Secondly, he notes, this is the first pandemic of the social media era. That makes the spread of “misinformation and disinformation” easier, and challenges health professionals to use behavioural science and social marketing techniques to cut through the noise and the fatigue.
That makes this pandemic different than, say, the Spanish flu pandemic of 1918-1919
Liberal MP Kirsty Duncan is an expert in pandemics, the environment and human health, and wrote a book on the Spanish flu. She says it’s hard to compare the two time periods and how pandemic fatigue factors in. In 1918, “the flu came at the end of the (First World War). People had suffered for four years. There was a shortage of medical personnel because doctors and nurses were serving in the war,” she said.
“Things were done differently in different places. Some places had masking, some places closed businesses, other places closed schools. There was no flu vaccine, no antiviral drugs, no antibiotics.
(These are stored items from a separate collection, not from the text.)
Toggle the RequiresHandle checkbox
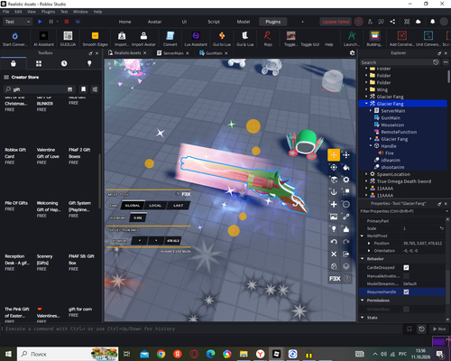Image resolution: width=451 pixels, height=361 pixels. pos(406,292)
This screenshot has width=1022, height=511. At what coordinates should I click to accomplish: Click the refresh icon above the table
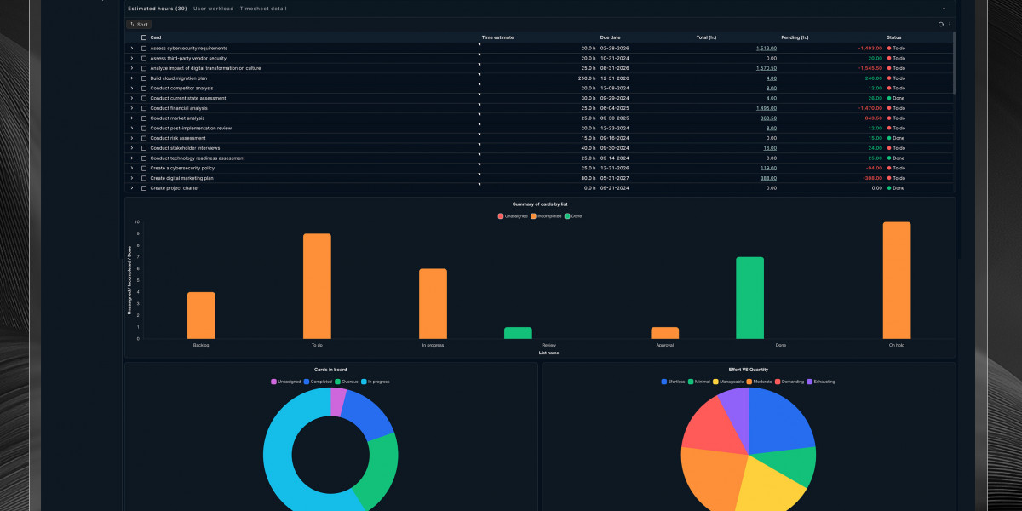pyautogui.click(x=941, y=24)
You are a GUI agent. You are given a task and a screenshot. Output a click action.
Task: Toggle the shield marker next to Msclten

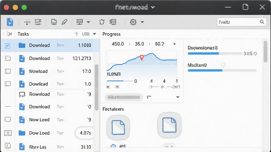pos(223,65)
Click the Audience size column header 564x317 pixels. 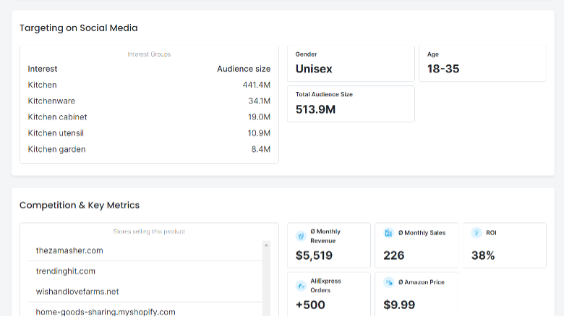244,69
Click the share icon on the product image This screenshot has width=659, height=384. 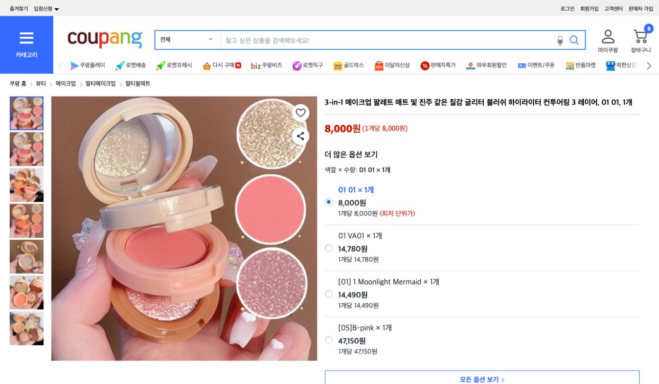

Today scientists are working around the clock for preventives.”
Njoo said while we await a vaccine, Canadians need to stick to what works.
He called the #COVIDZero campaign – an idea advocated by some doctors to drive cases down to zero — “a nice, aspirational sort of a goal or objective.”
But he said we need to consider the “practical aspect” or “feasibility” of it, and “balancing all of the sort of unintended consequences of it.”
“I think what needs to happen is maybe a bit of a surgical, targeted approach, maybe a combination of still pushing for people to do the right things in terms of personal behaviour” and, as seen in jurisdictions like Nunavut, short-term lockdowns.
That, and provinces need an aggressive “test-trace-isolate” strategy in place, he said.
Testing “hesitancy” is a hurdle for officials to overcome because people are worried about being stigmatized, facing discrimination or job security challenges. Njoo said some provinces have asked for extra human resources for contact tracing from the federal government but it’s hard to integrate them into local efforts.
At the end of the day, said Njoo, combating COVID-19 relies on individual behaviour.
“It’s not only government or public health authorities alone, leaning on the hammer, that’s going to address this. It’s going to be every single person.”
Tam told reporters Wednesday that another set of federal modelling scenarios will be presented Friday, and she suggested Canadians can still “be successful again if we rapidly get the resurgence under control.”